Can you get into BIOS?

I can get into the BIOS for both, yes. All three drives spin and I'm not hearing any clicking.

Urg….hope you have OS already on a USB put up somewhere.
I do! As an update, I attached a bootable USB with Linux to the second desktop with it's HDD detached. While running on the Linux USB, I attached the HDD's sata cable and the drive was recognized. Restarted and the drive is working again! I have literally no explanation. One desktop down, one to go...
 
I can get into the BIOS for both, yes. All three drives spin and I'm not hearing any clicking.


I do! As an update, I attached a bootable USB with Linux to the second desktop with it's HDD detached. While running on the Linux USB, I attached the HDD's sata cable and the drive was recognized. Restarted and the drive is working again! I have literally no explanation. One desktop down, one to go...

The way its supposed to work is the boot strap loader looks for the master boot record. This then loads up and determines which partition to load from.

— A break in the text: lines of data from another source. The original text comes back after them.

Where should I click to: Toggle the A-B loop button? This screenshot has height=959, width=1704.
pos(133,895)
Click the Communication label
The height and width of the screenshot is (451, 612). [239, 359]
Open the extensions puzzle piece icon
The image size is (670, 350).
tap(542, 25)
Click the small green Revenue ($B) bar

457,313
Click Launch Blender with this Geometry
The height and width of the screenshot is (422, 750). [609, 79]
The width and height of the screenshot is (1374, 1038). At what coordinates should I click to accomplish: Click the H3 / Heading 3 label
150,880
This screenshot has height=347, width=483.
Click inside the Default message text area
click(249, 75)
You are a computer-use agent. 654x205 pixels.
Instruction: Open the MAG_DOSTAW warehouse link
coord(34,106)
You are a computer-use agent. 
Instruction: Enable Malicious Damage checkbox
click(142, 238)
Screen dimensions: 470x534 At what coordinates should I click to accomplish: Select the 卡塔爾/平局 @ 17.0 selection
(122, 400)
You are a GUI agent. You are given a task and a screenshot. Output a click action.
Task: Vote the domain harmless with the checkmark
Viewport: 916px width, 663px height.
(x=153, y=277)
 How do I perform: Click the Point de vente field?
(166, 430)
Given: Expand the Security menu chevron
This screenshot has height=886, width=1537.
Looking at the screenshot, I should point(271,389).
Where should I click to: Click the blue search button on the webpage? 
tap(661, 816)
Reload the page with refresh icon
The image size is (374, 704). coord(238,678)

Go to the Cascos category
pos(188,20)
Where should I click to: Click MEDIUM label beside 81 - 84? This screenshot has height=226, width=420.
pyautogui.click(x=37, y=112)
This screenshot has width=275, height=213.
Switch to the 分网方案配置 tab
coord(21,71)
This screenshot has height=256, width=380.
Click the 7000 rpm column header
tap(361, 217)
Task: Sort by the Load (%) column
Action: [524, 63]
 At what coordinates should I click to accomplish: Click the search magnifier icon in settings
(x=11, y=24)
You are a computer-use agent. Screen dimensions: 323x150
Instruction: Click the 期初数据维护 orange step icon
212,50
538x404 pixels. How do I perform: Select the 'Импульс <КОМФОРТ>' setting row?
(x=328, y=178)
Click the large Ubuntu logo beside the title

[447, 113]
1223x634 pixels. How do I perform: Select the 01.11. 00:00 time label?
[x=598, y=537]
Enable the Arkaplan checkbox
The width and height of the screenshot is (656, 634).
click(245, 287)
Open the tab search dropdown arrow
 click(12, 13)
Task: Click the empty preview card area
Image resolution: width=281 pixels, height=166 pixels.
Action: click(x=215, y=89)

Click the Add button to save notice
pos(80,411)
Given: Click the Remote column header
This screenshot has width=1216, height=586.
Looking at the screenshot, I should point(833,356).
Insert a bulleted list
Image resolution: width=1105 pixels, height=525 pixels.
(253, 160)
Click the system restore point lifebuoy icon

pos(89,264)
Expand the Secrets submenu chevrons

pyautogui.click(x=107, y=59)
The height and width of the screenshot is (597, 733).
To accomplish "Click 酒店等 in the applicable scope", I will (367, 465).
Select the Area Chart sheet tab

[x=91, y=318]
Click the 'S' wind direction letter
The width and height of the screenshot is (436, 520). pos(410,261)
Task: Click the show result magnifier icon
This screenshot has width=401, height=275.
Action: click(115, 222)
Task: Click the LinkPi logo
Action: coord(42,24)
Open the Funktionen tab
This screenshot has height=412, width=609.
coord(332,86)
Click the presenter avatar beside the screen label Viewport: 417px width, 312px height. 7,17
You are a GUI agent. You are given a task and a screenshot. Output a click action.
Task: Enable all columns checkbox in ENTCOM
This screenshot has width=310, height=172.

Some distributions allow milti boots (windows and linux) and allow you to choose. Some drives will not report back to bios until they are up and ready. So while some drives are up and operating the others appear invisible until they reach ready state.

If a mbr doesn't see the partition it may default to the remaining partition.

This all sounds fine and dandy to explain your issues but the last time i saw an initilization error timeout was the 90s with ATA drives during spin up.